<<<<
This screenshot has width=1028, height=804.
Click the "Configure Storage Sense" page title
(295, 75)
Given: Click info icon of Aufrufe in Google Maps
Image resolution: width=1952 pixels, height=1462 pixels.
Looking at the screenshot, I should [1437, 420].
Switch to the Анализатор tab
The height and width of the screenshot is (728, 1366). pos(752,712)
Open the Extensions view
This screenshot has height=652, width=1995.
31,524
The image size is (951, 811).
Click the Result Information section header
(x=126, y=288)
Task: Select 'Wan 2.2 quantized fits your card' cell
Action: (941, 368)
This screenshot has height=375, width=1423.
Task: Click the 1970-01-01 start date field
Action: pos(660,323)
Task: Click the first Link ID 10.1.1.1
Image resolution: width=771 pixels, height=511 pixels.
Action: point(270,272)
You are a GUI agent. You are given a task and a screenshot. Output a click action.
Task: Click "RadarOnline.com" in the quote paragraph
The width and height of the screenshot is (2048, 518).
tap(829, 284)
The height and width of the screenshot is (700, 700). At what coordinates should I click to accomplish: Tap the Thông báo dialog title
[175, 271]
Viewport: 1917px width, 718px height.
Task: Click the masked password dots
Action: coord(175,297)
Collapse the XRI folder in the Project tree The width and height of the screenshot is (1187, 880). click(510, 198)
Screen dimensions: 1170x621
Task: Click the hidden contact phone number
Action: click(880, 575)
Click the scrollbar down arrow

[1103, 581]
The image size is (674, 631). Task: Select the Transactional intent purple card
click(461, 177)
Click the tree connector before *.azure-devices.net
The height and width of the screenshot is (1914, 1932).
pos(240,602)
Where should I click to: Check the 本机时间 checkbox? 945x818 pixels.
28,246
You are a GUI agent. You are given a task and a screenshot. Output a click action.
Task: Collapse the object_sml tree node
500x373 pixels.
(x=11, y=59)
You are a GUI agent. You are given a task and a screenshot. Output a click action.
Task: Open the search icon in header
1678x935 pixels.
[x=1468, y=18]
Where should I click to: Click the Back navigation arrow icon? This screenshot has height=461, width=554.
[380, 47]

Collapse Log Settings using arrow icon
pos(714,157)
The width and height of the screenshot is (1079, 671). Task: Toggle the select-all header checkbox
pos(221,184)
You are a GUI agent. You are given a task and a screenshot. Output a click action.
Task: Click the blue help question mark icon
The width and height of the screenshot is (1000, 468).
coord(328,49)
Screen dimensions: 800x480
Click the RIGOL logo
>>>>
• _TO DO_
Among the records above, find each line containing the string "Open" and copy it.

• _RESPONSE_
Open the Extensions view
Task: Open the search icon in header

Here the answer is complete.